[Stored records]
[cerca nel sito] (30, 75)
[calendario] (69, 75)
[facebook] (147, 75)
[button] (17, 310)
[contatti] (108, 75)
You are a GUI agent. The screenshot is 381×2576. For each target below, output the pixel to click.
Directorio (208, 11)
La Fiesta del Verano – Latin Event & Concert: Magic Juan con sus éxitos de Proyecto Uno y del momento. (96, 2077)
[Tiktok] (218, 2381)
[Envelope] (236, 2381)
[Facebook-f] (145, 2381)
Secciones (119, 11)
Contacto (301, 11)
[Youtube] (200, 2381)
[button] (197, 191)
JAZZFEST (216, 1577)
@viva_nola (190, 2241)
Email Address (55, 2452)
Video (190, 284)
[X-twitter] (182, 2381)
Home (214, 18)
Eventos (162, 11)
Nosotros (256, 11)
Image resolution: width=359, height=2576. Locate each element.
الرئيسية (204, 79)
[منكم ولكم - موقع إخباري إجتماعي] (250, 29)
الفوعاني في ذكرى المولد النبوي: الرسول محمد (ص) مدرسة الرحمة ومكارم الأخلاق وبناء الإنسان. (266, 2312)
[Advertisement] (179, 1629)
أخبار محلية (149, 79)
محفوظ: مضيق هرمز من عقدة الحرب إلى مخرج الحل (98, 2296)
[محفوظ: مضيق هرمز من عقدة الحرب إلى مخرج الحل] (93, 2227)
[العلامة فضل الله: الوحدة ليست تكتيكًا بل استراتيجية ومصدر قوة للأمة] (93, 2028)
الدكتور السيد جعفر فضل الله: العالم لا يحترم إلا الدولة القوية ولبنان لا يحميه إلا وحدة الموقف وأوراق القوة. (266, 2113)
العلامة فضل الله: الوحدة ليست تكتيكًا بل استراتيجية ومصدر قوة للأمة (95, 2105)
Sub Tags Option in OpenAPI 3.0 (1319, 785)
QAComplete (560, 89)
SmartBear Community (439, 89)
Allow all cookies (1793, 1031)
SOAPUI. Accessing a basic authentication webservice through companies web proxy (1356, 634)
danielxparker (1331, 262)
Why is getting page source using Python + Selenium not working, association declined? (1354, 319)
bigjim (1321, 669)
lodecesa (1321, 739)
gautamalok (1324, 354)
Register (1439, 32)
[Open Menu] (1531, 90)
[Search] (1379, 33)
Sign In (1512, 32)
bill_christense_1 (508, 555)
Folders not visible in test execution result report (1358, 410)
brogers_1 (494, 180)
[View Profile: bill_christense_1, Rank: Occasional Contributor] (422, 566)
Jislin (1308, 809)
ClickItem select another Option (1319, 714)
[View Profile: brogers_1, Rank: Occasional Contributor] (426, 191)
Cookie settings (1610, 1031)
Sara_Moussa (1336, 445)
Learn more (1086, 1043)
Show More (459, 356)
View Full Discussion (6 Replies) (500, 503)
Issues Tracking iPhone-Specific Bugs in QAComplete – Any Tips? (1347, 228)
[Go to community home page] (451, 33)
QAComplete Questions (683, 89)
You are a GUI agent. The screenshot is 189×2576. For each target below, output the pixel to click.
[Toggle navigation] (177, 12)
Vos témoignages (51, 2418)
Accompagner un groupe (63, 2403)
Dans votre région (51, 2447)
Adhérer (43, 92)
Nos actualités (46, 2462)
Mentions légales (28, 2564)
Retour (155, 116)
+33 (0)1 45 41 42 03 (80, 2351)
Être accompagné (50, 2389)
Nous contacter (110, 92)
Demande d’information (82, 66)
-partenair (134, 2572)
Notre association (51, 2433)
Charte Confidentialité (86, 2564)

■ **What needs to be done**
For the data shown above, give the number of lines where the word "screenshot" appears, and nothing else.

■ **Response box**
2